REQUIRED WORK: In the records below, copy the line that contains "Task: Click the Kaspersky" and each line after it, word for word, through the last.

STORED DATA:
- - - -

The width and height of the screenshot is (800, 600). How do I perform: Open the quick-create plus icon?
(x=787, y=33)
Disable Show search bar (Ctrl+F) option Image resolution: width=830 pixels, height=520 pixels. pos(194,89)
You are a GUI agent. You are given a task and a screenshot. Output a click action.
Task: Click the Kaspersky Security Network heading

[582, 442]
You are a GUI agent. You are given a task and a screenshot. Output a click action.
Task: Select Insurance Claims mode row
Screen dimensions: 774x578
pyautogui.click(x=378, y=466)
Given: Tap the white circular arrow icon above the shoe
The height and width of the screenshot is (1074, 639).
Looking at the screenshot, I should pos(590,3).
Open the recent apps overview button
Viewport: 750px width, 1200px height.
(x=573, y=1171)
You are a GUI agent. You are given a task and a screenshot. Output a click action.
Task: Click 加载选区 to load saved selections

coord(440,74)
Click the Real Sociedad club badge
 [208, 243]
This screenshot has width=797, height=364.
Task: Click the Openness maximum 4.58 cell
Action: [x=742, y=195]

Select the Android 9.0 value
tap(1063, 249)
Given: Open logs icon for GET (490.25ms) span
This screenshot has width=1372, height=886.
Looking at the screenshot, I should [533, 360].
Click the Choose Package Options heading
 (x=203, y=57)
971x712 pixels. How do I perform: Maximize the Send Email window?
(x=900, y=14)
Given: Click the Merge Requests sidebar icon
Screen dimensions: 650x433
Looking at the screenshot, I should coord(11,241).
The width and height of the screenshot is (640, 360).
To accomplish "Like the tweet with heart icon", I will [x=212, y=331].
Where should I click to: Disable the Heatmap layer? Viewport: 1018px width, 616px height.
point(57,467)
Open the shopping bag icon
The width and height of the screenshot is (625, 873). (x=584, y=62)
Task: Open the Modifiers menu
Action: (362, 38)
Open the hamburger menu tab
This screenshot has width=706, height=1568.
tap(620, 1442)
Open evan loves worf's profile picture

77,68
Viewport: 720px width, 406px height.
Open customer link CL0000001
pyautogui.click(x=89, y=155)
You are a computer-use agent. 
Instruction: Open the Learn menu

- - - -

REPLY:
Task: Click the Kaspersky Security Network heading

[582, 442]
You are a GUI agent. You are given a task and a screenshot. Output a click action.
Task: Select Insurance Claims mode row
Screen dimensions: 774x578
pyautogui.click(x=378, y=466)
Given: Tap the white circular arrow icon above the shoe
The height and width of the screenshot is (1074, 639).
Looking at the screenshot, I should pos(590,3).
Open the recent apps overview button
Viewport: 750px width, 1200px height.
(x=573, y=1171)
You are a GUI agent. You are given a task and a screenshot. Output a click action.
Task: Click 加载选区 to load saved selections

coord(440,74)
Click the Real Sociedad club badge
 [208, 243]
This screenshot has width=797, height=364.
Task: Click the Openness maximum 4.58 cell
Action: [x=742, y=195]

Select the Android 9.0 value
tap(1063, 249)
Given: Open logs icon for GET (490.25ms) span
This screenshot has width=1372, height=886.
Looking at the screenshot, I should [533, 360].
Click the Choose Package Options heading
 (x=203, y=57)
971x712 pixels. How do I perform: Maximize the Send Email window?
(x=900, y=14)
Given: Click the Merge Requests sidebar icon
Screen dimensions: 650x433
Looking at the screenshot, I should coord(11,241).
The width and height of the screenshot is (640, 360).
To accomplish "Like the tweet with heart icon", I will [x=212, y=331].
Where should I click to: Disable the Heatmap layer? Viewport: 1018px width, 616px height.
point(57,467)
Open the shopping bag icon
The width and height of the screenshot is (625, 873). (x=584, y=62)
Task: Open the Modifiers menu
Action: (362, 38)
Open the hamburger menu tab
This screenshot has width=706, height=1568.
tap(620, 1442)
Open evan loves worf's profile picture

77,68
Viewport: 720px width, 406px height.
Open customer link CL0000001
pyautogui.click(x=89, y=155)
You are a computer-use agent. 
Instruction: Open the Learn menu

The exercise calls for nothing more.